Jennifer Malchau war schwarz gekleidet. "Ich hatte ja im vergangenen Jahr gelesen, dass man dort besser nichts Buntes anzieht." Sie wird dort erst mal nicht mehr laufen. "Wenn, dann eher nach der Brutzeit." Sie ärgert sich, dass erst etwas passieren musste, bis Warnschilder aufgestellt wurden. "Ich verstehe nicht, warum der Weg nicht gesperrt wird. Das ist ein Schulweg, dort gehen Kinder lang." Sie sei zwar ein großer Tierfreund. "Ich verstehe ja den Vogel, aber wenn Menschen angegriffen werden, muss doch Schluss sein", sagt sie. "Wir hatten früher Gänse, wenn man die ärgert, können sie auch böse werden, aber sie greifen nicht von hinten aus der Luft an."

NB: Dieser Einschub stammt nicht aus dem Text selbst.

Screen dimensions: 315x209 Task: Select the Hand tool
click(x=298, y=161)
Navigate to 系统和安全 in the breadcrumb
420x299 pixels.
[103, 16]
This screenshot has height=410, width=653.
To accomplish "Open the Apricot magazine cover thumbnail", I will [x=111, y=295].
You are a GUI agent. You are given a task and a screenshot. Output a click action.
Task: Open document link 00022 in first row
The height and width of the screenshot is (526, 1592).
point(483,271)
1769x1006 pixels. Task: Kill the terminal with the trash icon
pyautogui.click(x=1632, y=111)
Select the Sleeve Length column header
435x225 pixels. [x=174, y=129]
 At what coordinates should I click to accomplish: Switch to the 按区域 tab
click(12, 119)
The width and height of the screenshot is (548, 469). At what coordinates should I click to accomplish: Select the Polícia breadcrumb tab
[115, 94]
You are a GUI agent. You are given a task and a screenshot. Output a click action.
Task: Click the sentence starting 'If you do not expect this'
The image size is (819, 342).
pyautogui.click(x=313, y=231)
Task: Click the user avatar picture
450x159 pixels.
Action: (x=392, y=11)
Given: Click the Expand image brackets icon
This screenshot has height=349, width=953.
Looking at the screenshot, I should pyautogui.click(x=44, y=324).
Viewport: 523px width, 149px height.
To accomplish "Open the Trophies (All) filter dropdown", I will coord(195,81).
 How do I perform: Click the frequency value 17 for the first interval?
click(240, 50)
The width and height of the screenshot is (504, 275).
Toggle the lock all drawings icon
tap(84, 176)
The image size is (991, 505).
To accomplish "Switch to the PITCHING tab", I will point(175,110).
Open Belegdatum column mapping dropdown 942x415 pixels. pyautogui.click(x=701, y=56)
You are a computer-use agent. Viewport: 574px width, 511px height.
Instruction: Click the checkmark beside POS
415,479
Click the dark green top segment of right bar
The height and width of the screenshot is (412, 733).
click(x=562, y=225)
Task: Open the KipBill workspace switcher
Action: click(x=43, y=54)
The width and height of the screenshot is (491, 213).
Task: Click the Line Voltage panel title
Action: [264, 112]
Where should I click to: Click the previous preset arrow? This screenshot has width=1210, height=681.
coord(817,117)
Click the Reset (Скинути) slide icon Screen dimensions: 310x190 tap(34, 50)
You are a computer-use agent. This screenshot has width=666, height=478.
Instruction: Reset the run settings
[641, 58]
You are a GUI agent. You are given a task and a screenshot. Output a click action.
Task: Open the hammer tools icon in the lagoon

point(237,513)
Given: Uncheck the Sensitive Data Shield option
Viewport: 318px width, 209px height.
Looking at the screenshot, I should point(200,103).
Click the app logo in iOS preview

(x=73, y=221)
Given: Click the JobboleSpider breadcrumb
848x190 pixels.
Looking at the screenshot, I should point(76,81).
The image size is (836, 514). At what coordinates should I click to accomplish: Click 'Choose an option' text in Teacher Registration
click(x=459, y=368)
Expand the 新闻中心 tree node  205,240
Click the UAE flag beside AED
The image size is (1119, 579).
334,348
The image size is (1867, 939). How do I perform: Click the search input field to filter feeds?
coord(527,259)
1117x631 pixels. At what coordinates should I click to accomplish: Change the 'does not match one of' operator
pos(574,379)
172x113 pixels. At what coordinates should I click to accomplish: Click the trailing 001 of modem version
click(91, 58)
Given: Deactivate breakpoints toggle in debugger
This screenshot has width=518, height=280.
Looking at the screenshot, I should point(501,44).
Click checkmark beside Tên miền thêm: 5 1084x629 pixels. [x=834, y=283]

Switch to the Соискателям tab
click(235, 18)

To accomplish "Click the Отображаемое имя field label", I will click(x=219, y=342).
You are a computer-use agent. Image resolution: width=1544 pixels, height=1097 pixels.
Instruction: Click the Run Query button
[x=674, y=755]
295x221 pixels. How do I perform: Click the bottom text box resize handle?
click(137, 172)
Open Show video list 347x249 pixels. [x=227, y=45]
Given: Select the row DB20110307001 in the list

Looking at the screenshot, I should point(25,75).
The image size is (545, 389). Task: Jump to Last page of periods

Der Beschreibung nach, sagt Brigitte Damm vom Greifvogelzentrum Schleswig-Holstein, handele es sich nicht um einen Habicht. "Habichte sind sehr scheue Tiere. Sie brüten tief im Wald. An einer Straße fühlt sich kein Habicht wohl." Zudem sei es eher typisch für einen Mäusebussard, dass er sein Revier verteidige. "Bei Mäusebussarden kann es sein, dass sie Angst um ihre Jungen haben und deshalb attackieren." Außer "weggehen" gibt es kaum einen guten Tipp gegen Angriffe. Das Gebiet sollte in der Brutzeit möglichst gemieden werden. Ab Mitte Juli können die Menschen wieder in Ruhe spazieren gehen. Und eventuell einen Bussard beobachten - aus der Ferne ist das sicherlich eine schöne Sache.